O bom uso da Navalha de Ockham

Não devemos confundir o simples com o simplista.

O princípio da navalha de Ockham postula que, ao comparar diferentes alternativas que nos auxiliam a resolver um problema, as teorias mais simples são preferíveis às mais complexas porque tendem a ser mais testáveis. Na realidade, para cada problema pode haver um número extremamente elevado, talvez mesmo incompreensível, de alternativas possíveis e mais elaboradas.

Uma vez que as explicações falaciosas podem sempre ser sobrecarregadas com hipóteses ad hoc para evitar que sejam desmontadas, devemos privilegiar abordagens mais singelas. Por outro lado, este interessante princípio não deverá ser usado para justificar traços de preguiça mental que evitem encontrar a melhor solução para os desafios que nos deparamos e abraçar alternativas simplistas. Ou seja, não devemos confundir simples com simplista.

Abraçar a complexidade (quando não há alternativa) 
A atualidade mostra que os líderes mundiais de diversos setores como, por exemplo, a Amazon no retalho, são obsessivos em encontrar soluções disruptivas para os diferentes desafios que enfrentam, fazendo uso de abordagens de extrema complexidade. As lojas Amazon Go nos Estados Unidos, por exemplo, estão pejadas de tecnologia e algoritmos avançados para permitir uma entrada e saída de loja com compras e sem intervenção humana.

Esta complexidade também pode ser encontrada no algoritmo de pricing dinâmico da loja online do mesmo retalhista. Os dados que dispomos permitem concluir que este algoritmo faz uso de centenas de variáveis para ajustar ao longo do dia, e para cada cliente, o preço mais interessante a mostrar.

Com o mesmo exemplo, é interessante notar que toda a complexidade não transparece para o cliente que compra através da app da Amazon uma miríade de produtos através de somente um clique. Pode até ser assustadora a simplicidade com que se efetua uma compra online com o esforço de clicar uma única vez num botão.

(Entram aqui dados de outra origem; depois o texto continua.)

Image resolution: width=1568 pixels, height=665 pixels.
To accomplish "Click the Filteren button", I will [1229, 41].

Assim, estas organizações são capazes de fazer um bom uso da navalha de Ockham privilegiando opções de elevada simplicidade, em particular na interface com o cliente, mas compreendendo que, num ambiente cada vez mais competitivo, as soluções de maior complexidade podem, em muitos casos, dominar outras opções.

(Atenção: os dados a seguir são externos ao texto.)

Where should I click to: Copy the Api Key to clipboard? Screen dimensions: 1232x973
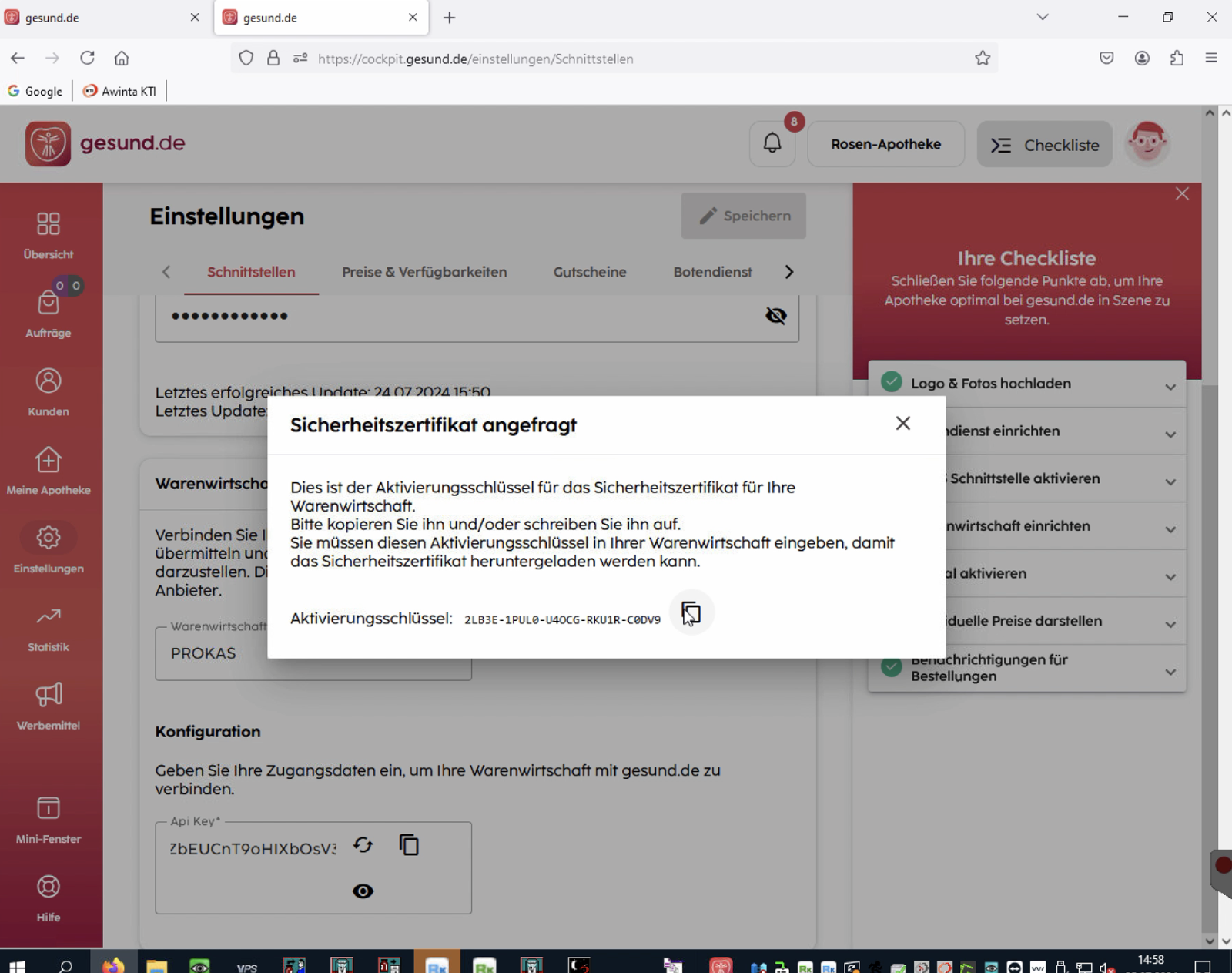coord(409,845)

Mais dúvidas que certezas: a importância de conhecer 
Para adquirir a mesma mestria que a Amazon a manobrar a navalha é fundamental estarmos preparados para lidar com ambientes e técnicas de maior complexidade, não cortando a direito quando o melhor trajeto implica contornos mais delicados. Essa preparação exige aprendizagem, rigor e perseverança. Características que temos, coletivamente, de privilegiar.

É importante referir que não é preciso atravessar o Atlântico para termos exemplos de empresas com a mesma destreza. O nosso mais recente unicórnio, a OutSystems, é capaz de tornar simples o desenvolvimento de aplicações de software para o utilizador, escondendo toda a complexidade a montante da interface.

Para baralhar as contas, sugiro a leitura de um artigo de abril da Nature relacionado com este tema. Neste artigo, os investigadores mostram que as pessoas falham sistematicamente ao procurarem soluções que acrescentam complexidade e ignoram alternativas que são dominantes por descomplicarem o caminho para a solução. Em conclusão, os investigadores conjeturam que este nosso viés poderá ser uma das razões pelas quais as pessoas têm muita dificuldade em mitigar os horários sobrecarregados, a burocracia institucional e os efeitos nocivos sobre o planeta.